項目の座標データ
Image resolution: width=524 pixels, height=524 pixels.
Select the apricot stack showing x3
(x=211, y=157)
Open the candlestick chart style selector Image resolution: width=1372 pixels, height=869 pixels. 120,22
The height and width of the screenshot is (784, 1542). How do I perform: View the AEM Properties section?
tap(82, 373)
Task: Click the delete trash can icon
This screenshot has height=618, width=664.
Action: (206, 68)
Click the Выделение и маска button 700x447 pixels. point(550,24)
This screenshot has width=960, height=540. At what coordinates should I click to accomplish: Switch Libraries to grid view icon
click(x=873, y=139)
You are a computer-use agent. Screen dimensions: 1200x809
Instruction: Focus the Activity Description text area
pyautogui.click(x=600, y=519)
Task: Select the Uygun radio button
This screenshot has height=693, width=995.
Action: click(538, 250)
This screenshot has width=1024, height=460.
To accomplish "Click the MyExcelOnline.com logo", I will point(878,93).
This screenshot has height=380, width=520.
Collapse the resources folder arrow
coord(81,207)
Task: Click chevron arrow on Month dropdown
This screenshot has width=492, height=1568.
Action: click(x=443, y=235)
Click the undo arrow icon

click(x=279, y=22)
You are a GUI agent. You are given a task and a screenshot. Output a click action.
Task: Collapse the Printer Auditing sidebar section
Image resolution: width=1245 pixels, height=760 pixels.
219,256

§ **取り組む課題**: 上の記録から「Collapse」という語を含む行をすべて見つけ、書き写しなさい。大文字と小文字は区別すること。

§ **解答例**:
Collapse the resources folder arrow
Task: Collapse the Printer Auditing sidebar section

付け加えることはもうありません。